Brief → Return all of the following entries as written, but without the images.

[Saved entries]
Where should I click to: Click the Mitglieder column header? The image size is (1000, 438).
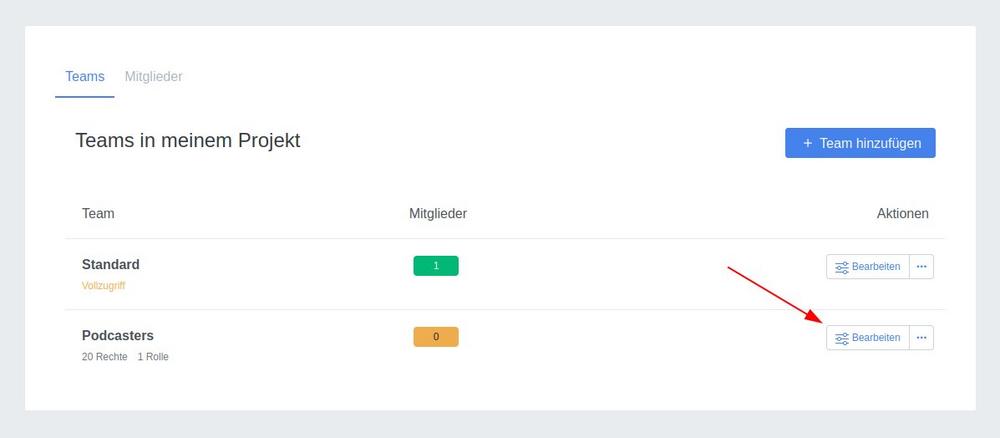tap(438, 214)
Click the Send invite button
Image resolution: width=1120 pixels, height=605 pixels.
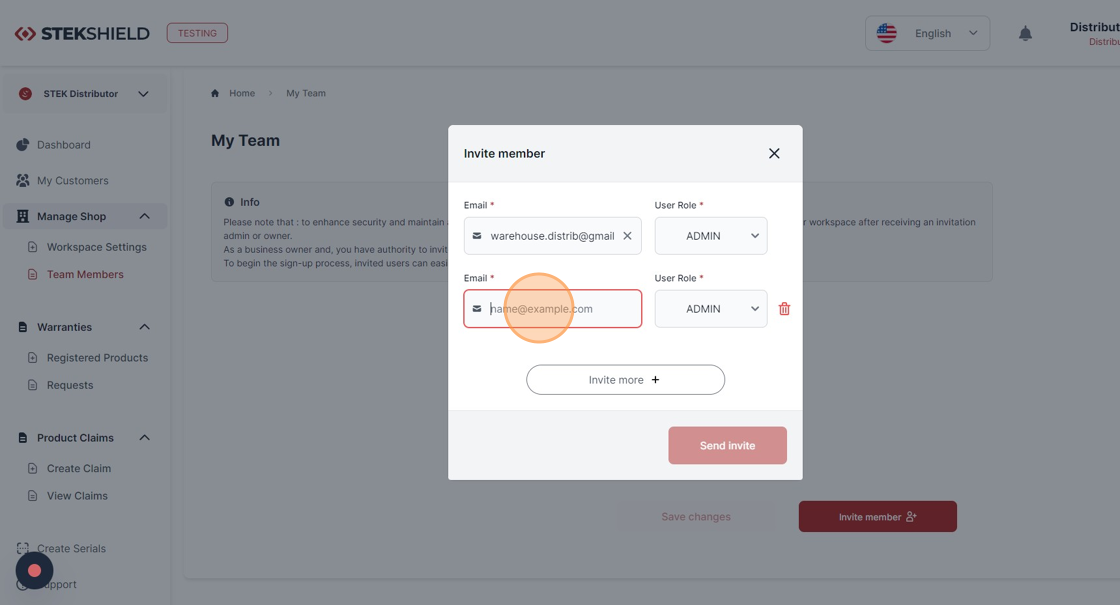[727, 445]
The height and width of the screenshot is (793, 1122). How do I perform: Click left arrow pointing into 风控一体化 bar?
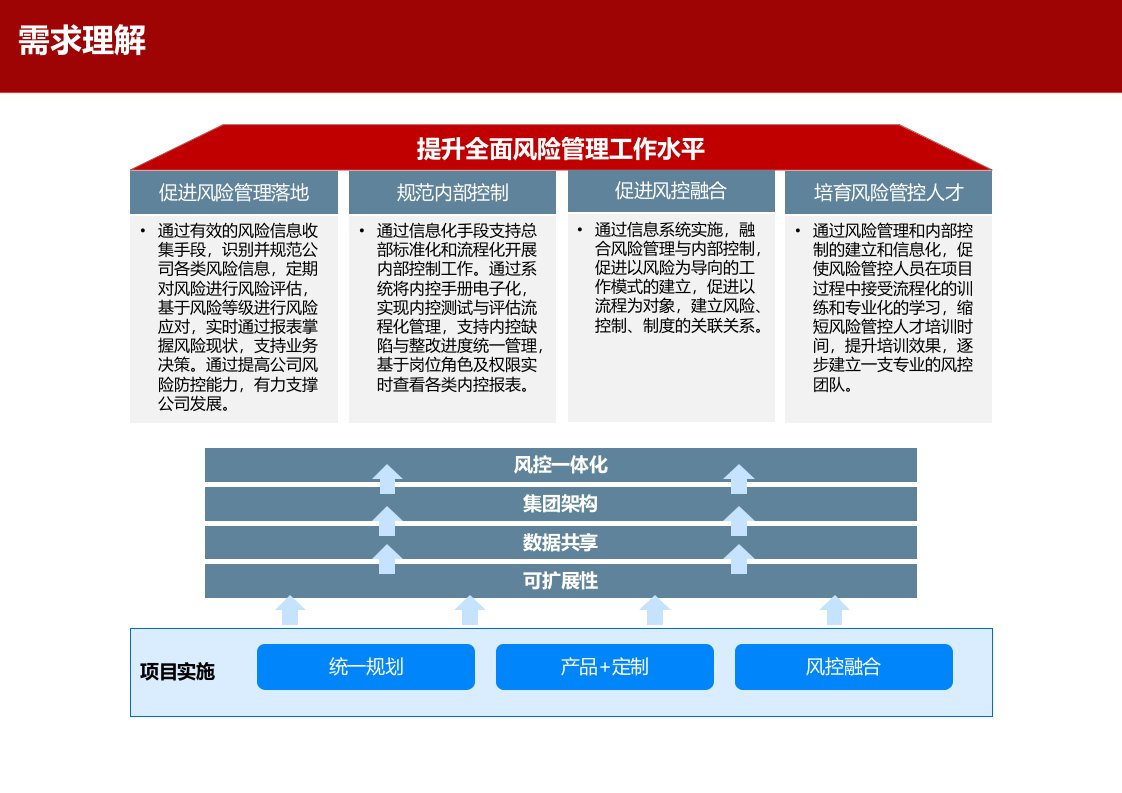click(388, 479)
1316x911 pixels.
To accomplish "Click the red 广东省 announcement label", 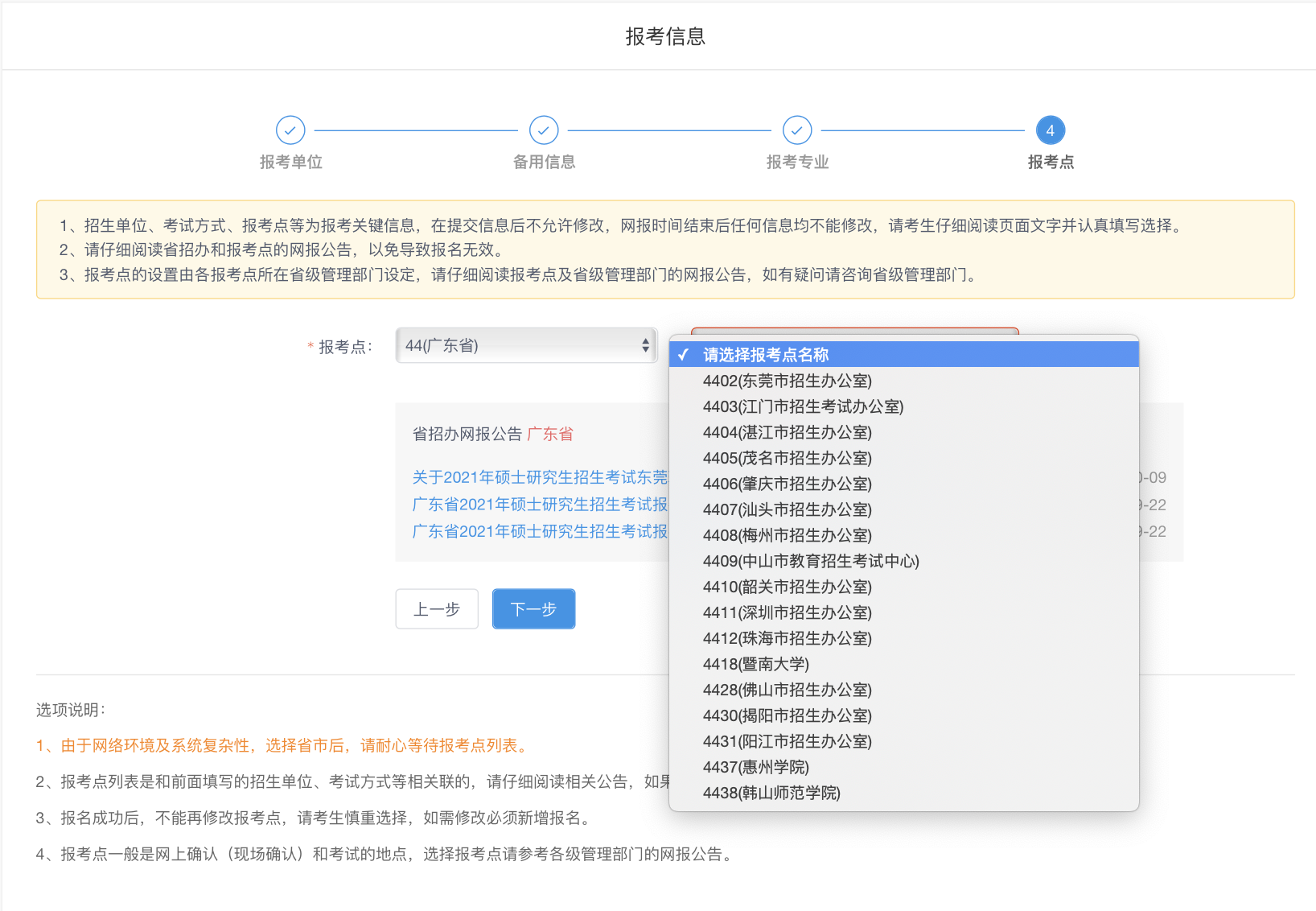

Answer area →
Where should I click to: Click the Mitglieder column header? The image size is (1000, 438).
tap(438, 214)
Click the Send invite button
Image resolution: width=1120 pixels, height=605 pixels.
[727, 445]
The height and width of the screenshot is (793, 1122). How do I perform: Click left arrow pointing into 风控一体化 bar?
click(388, 479)
1316x911 pixels.
To accomplish "Click the red 广东省 announcement label", 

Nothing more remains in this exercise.